→ **What you should do**
Show each line in the listing below that contains the word "agent".

→ **Dataset records**
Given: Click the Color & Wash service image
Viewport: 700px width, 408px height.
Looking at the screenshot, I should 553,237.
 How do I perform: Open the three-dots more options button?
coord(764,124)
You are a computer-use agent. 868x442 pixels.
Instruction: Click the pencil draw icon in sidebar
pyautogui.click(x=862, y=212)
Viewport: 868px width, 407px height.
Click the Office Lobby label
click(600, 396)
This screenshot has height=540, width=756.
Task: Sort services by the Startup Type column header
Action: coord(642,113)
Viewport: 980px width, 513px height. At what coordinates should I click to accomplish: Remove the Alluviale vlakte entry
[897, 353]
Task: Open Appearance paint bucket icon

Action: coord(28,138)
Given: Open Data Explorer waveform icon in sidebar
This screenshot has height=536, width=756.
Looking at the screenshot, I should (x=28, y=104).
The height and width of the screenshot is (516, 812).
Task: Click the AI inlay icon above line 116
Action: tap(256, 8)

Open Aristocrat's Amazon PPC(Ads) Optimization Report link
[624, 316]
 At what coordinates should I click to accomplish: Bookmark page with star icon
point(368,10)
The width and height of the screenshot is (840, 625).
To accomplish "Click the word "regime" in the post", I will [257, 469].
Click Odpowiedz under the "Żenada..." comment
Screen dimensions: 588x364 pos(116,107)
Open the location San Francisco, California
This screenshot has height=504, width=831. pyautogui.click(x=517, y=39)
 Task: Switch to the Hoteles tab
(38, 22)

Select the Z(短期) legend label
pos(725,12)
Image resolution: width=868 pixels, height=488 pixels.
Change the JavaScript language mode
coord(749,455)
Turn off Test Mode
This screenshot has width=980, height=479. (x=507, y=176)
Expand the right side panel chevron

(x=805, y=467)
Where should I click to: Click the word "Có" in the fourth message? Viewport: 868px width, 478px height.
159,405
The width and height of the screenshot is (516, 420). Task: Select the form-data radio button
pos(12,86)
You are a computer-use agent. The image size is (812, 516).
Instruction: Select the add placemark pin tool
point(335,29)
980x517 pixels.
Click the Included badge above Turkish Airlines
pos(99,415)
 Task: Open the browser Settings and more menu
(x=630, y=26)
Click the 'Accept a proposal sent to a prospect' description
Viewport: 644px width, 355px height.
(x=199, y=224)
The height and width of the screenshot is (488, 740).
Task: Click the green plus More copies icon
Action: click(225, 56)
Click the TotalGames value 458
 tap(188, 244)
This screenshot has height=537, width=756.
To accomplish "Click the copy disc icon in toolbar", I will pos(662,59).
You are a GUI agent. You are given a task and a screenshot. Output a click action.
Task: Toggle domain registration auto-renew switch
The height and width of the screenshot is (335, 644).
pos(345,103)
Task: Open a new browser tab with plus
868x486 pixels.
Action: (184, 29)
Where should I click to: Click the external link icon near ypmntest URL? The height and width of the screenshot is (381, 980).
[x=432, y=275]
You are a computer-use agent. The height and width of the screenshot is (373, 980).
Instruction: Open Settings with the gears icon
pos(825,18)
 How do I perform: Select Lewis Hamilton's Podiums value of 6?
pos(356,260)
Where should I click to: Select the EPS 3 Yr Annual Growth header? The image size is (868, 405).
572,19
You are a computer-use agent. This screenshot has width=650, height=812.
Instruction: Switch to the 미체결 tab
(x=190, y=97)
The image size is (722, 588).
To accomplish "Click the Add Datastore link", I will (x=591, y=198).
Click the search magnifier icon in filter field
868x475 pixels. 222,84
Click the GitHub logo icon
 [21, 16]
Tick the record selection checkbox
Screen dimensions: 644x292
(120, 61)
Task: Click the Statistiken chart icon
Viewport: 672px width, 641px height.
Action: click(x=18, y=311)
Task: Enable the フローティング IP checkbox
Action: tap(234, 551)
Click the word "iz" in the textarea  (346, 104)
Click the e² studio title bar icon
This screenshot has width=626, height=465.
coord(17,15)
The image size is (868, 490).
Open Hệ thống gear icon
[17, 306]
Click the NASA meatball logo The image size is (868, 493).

→ **Answer box**
You are a computer-use agent. 868x442 pixels.
You are a computer-use agent. The image size is (812, 516).
You are a GUI agent. You are given a task and a screenshot. Output a click action.
You are a computer-use agent. The height and width of the screenshot is (373, 980).
You are a computer-use agent. This screenshot has width=650, height=812.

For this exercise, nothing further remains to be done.